• **EXERCISE DETAILS**
Find the line below that contains "Where should I". Transcribe it and every line after it exactly, adding nothing.

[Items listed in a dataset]
• • • • • • •
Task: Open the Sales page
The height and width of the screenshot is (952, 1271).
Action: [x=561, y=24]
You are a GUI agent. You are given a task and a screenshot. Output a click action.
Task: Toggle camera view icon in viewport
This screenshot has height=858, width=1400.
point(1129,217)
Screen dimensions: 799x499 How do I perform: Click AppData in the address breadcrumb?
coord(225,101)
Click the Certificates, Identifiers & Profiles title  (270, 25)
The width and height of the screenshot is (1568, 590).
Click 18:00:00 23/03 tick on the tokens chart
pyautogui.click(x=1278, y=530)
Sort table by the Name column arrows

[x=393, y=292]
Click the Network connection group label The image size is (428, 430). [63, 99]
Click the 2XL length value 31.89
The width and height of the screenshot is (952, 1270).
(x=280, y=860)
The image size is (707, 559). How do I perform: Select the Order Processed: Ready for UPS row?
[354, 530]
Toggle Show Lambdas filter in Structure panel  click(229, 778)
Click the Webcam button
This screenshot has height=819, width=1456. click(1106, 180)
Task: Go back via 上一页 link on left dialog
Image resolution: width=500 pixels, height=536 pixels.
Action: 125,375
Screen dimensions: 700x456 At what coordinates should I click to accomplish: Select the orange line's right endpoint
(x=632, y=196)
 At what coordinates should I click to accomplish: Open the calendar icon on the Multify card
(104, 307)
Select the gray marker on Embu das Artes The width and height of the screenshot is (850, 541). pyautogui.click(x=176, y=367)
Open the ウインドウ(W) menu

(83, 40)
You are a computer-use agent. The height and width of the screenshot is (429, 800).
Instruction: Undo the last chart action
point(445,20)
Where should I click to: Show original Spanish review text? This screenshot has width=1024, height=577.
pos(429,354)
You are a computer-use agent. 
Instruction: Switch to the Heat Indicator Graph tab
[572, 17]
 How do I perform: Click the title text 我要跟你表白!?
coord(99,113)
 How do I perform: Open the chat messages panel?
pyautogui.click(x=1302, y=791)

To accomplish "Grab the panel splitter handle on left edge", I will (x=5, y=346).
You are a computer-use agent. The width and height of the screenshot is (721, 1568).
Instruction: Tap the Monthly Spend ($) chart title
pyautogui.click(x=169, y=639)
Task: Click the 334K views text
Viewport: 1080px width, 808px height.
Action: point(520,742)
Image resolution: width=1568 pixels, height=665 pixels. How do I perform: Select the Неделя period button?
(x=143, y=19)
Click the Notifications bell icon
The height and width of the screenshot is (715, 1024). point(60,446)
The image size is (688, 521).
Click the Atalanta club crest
• • • • • • •
• **RESULT OF THE EXERCISE**
Where should I click to: Show original Spanish review text? This screenshot has width=1024, height=577.
pos(429,354)
You are a computer-use agent. 
Instruction: Switch to the Heat Indicator Graph tab
[572, 17]
 How do I perform: Click the title text 我要跟你表白!?
coord(99,113)
 How do I perform: Open the chat messages panel?
pyautogui.click(x=1302, y=791)

To accomplish "Grab the panel splitter handle on left edge", I will (x=5, y=346).
You are a computer-use agent. The width and height of the screenshot is (721, 1568).
Instruction: Tap the Monthly Spend ($) chart title
pyautogui.click(x=169, y=639)
Task: Click the 334K views text
Viewport: 1080px width, 808px height.
Action: point(520,742)
Image resolution: width=1568 pixels, height=665 pixels. How do I perform: Select the Неделя period button?
(x=143, y=19)
Click the Notifications bell icon
The height and width of the screenshot is (715, 1024). point(60,446)
The image size is (688, 521).
Click the Atalanta club crest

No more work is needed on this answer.